> **REQUIREMENT**: Reproduce the lines from the start of the records through the line that contains "tap(959, 63)", including that line, and leave the pictures out of your answer.

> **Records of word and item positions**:

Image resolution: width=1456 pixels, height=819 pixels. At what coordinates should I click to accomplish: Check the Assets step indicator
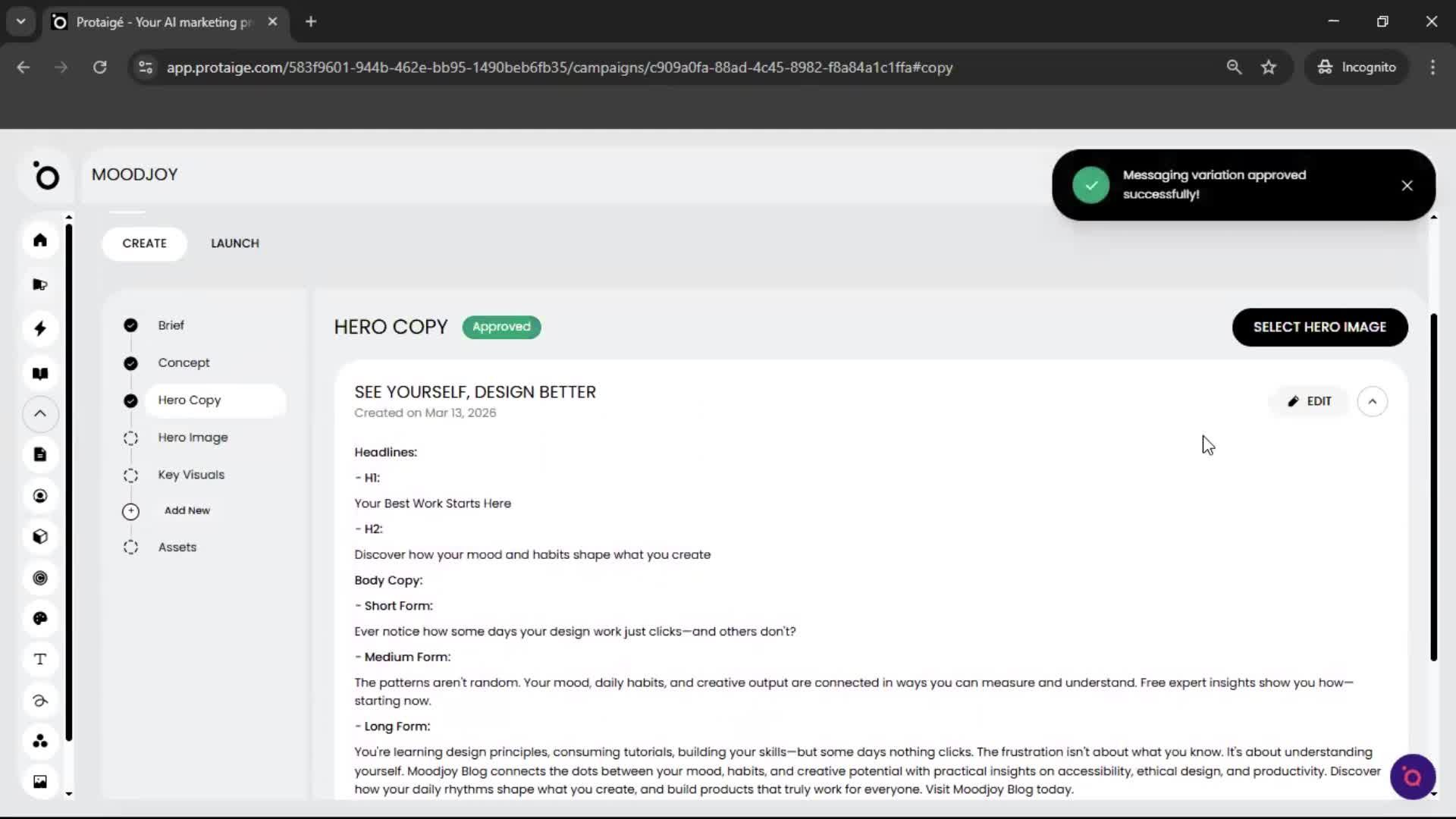click(x=130, y=547)
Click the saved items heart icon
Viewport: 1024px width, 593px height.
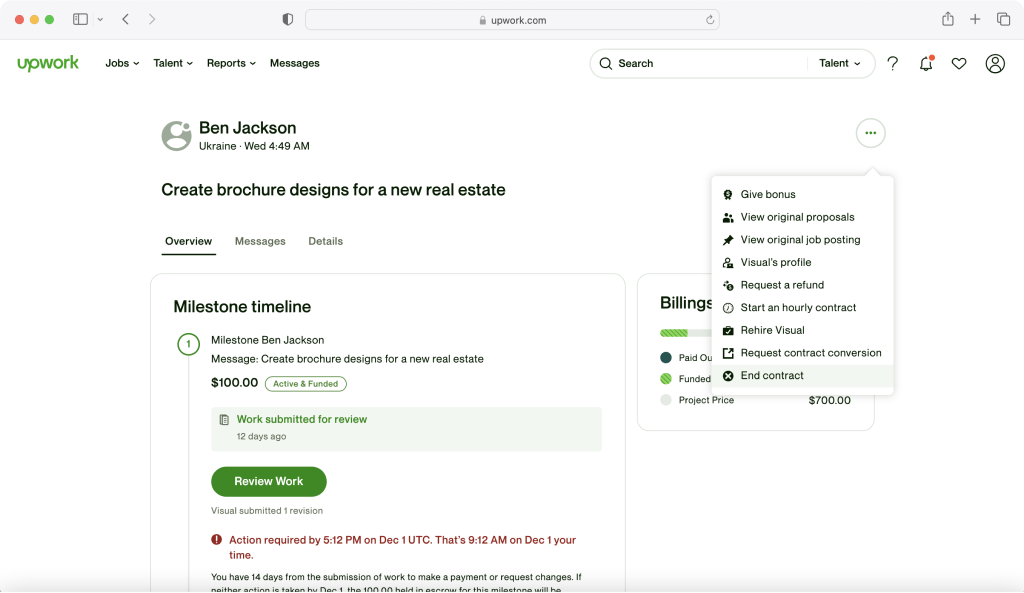tap(959, 63)
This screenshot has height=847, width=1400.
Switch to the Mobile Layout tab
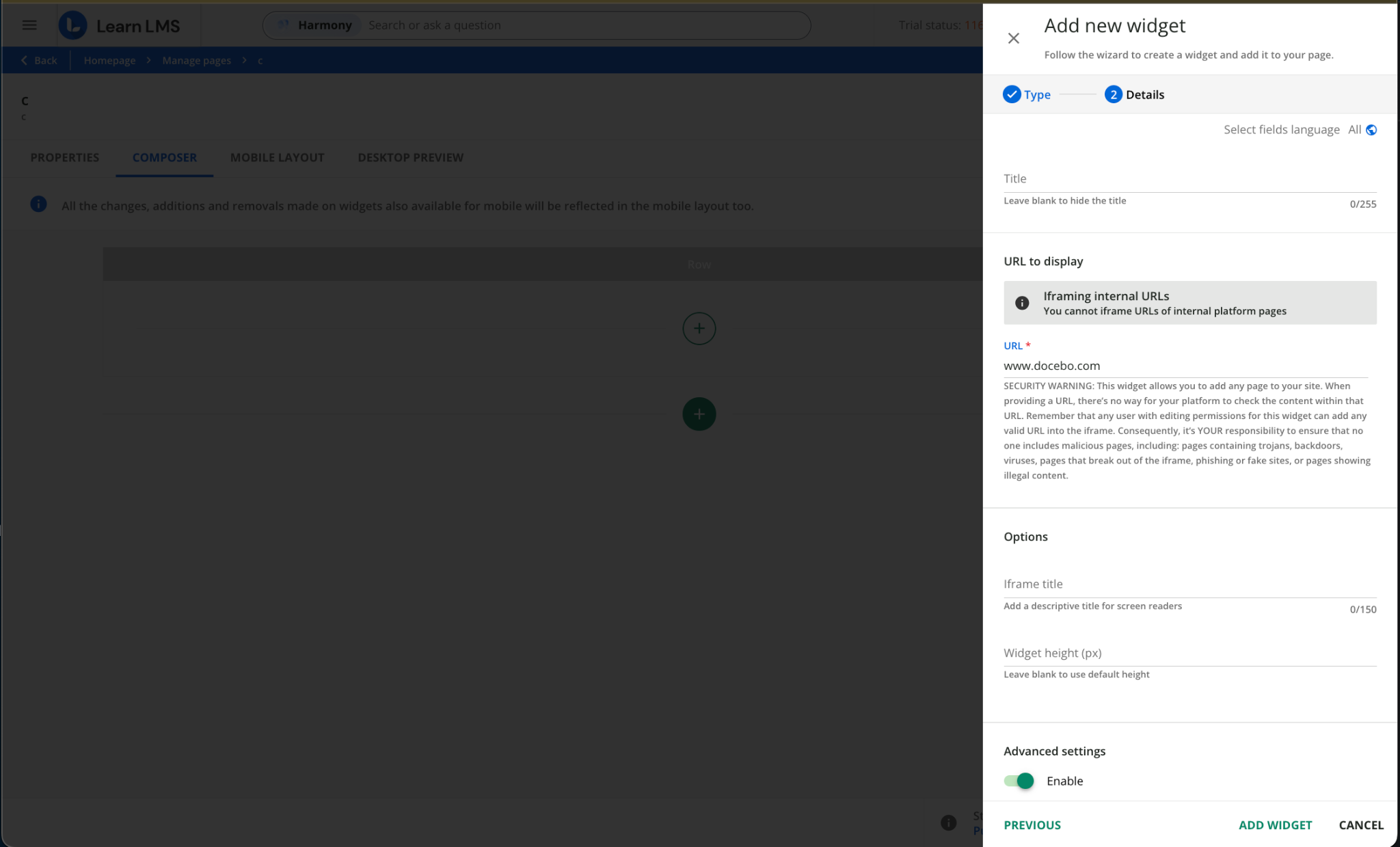277,157
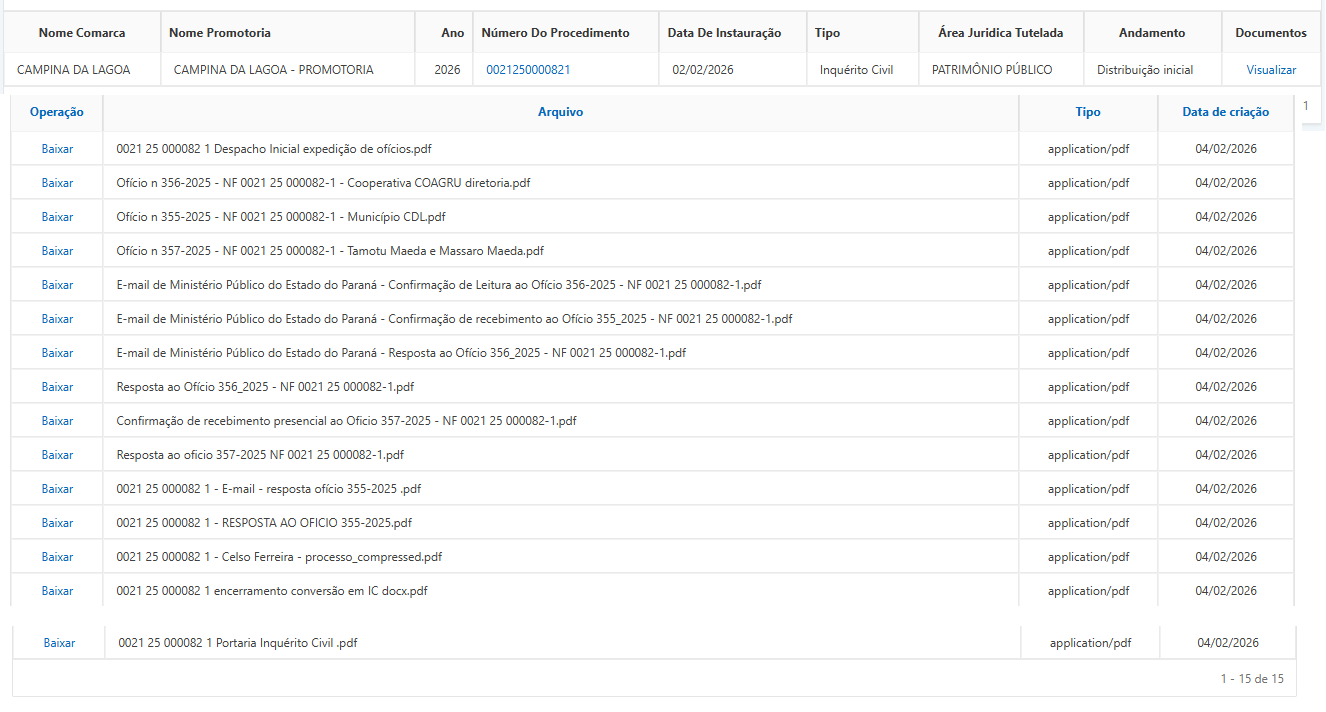
Task: Download the Confirmação de Leitura e-mail PDF
Action: pos(57,285)
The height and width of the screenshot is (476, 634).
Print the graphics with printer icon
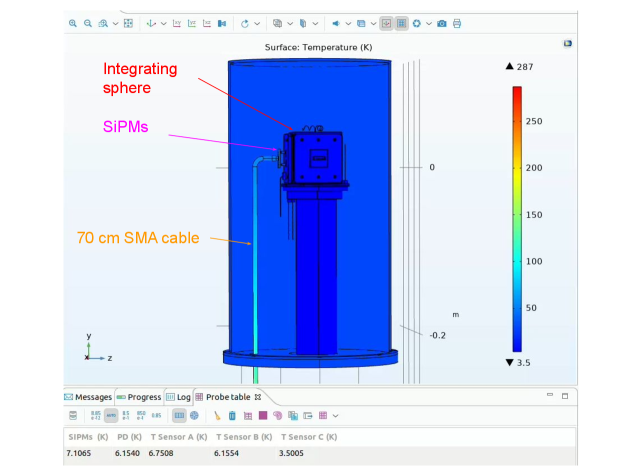(457, 23)
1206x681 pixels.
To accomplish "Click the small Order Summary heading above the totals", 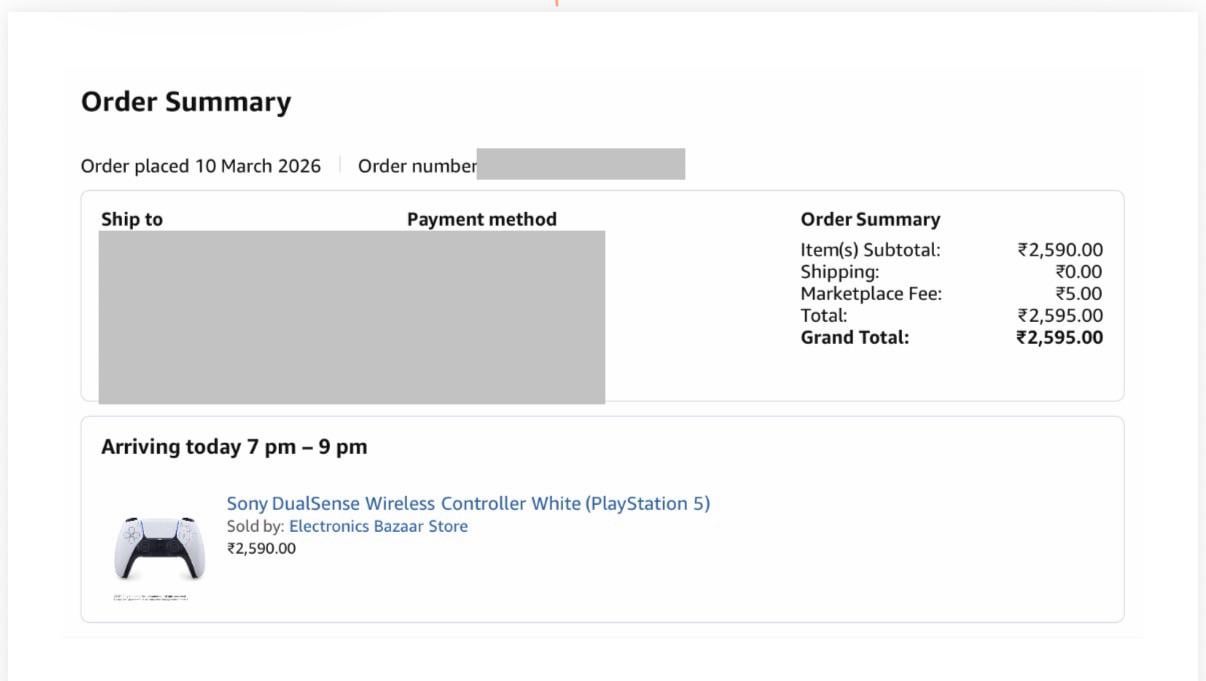I will (870, 219).
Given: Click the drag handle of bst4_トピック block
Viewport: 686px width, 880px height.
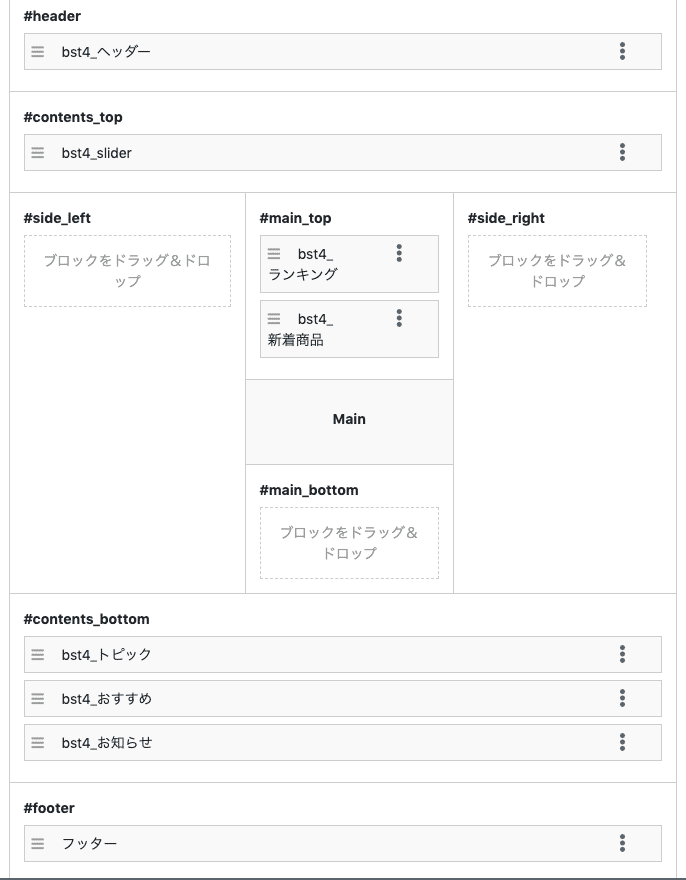Looking at the screenshot, I should click(37, 654).
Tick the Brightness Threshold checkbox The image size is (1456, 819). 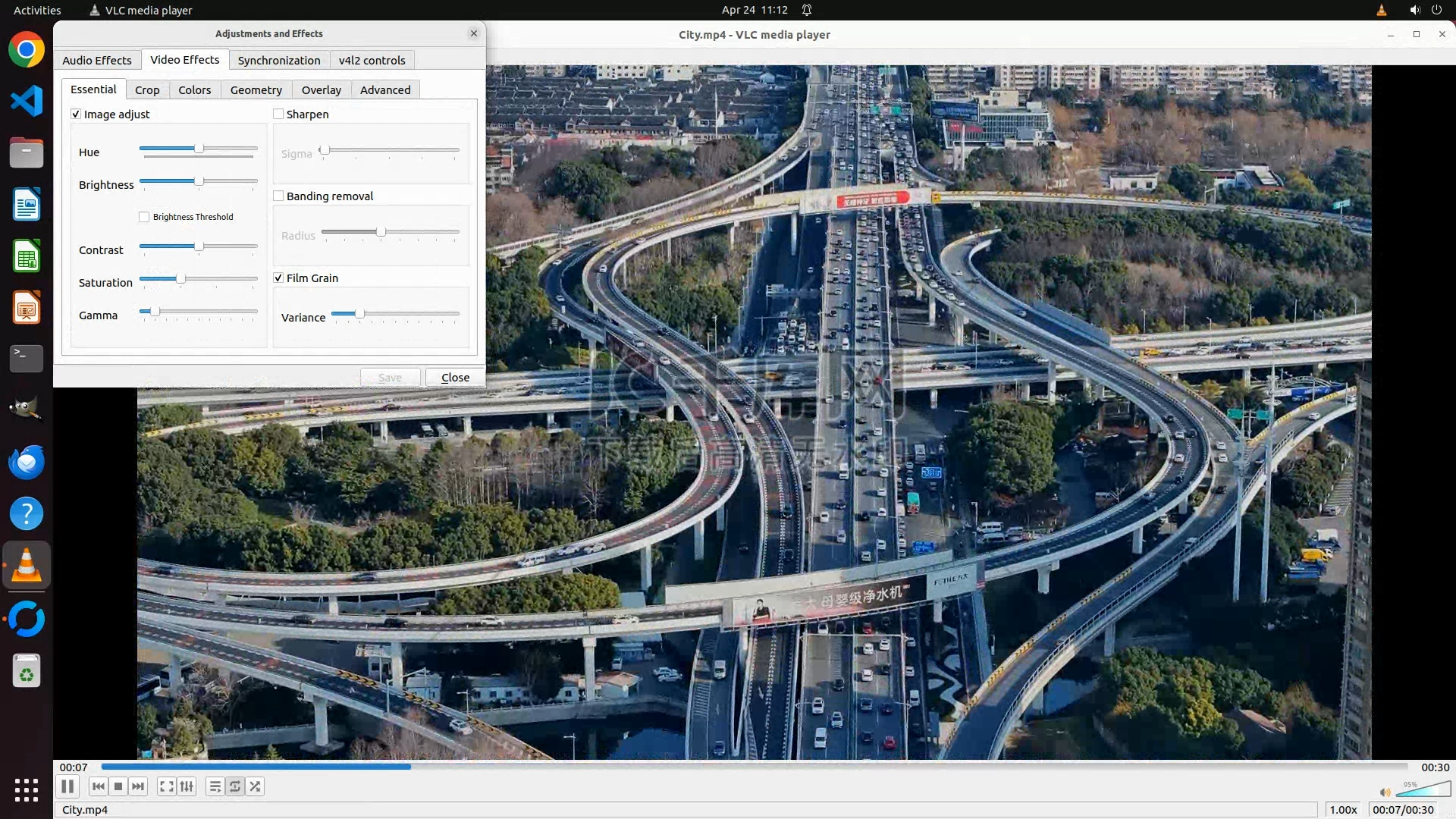(144, 217)
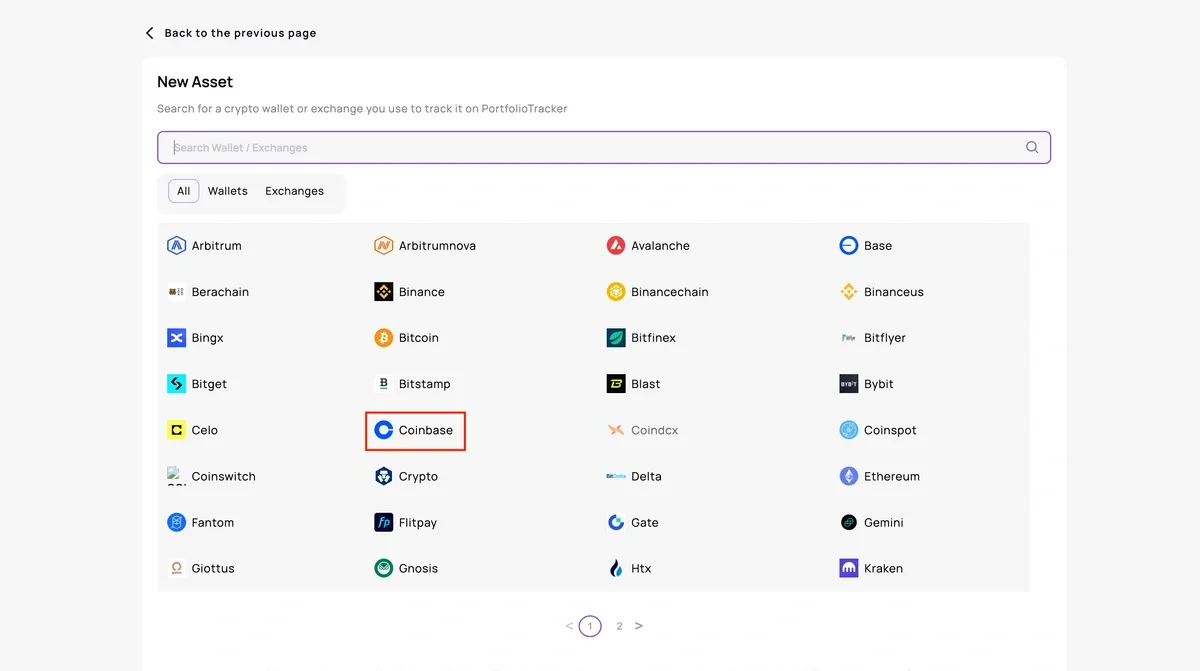Click the search magnifier icon

click(1031, 147)
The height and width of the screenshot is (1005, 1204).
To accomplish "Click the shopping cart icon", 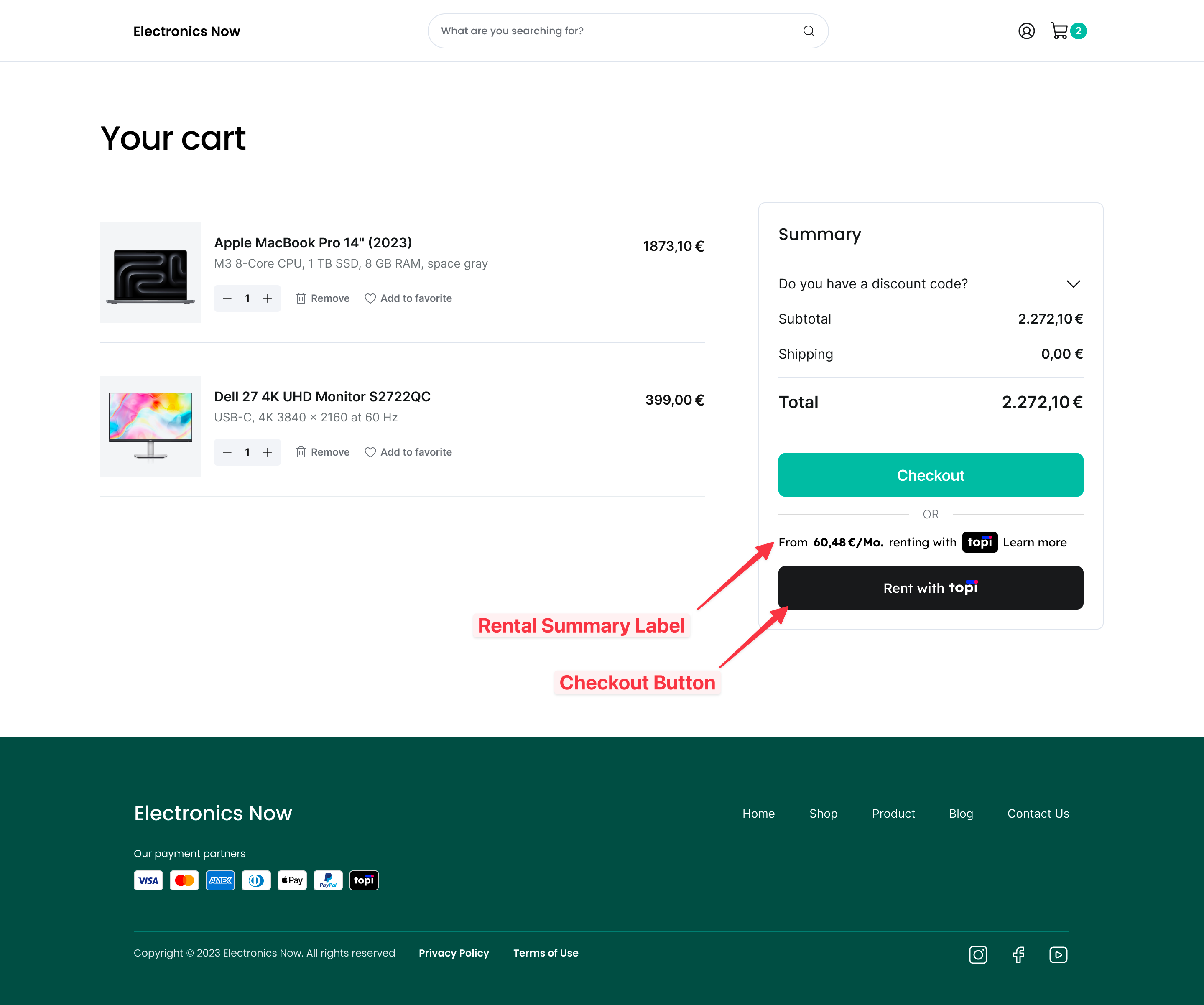I will (1059, 31).
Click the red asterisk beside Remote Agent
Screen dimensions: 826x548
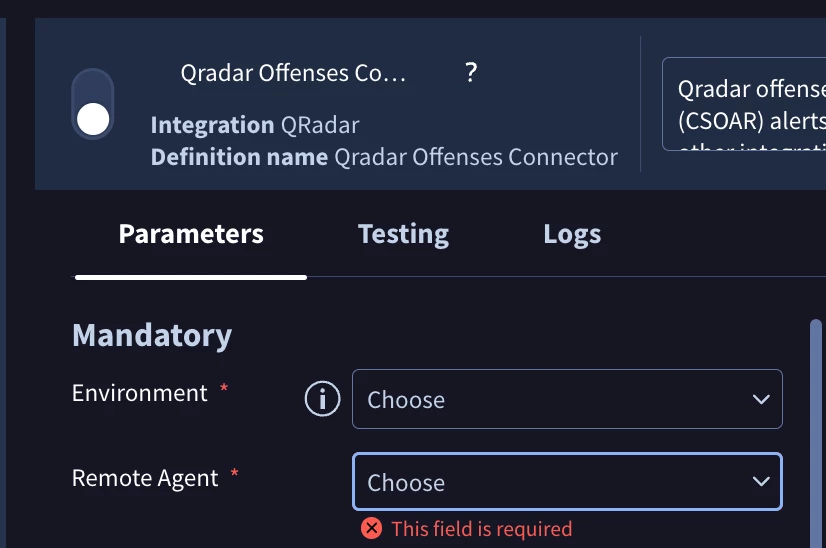(x=234, y=473)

> **ANSWER TO THE PROBLEM**:
Image resolution: width=1456 pixels, height=819 pixels. At what coordinates should I click to accomplish: Check the Assets step indicator
click(x=130, y=547)
Click the saved items heart icon
Viewport: 1024px width, 593px height.
tap(959, 63)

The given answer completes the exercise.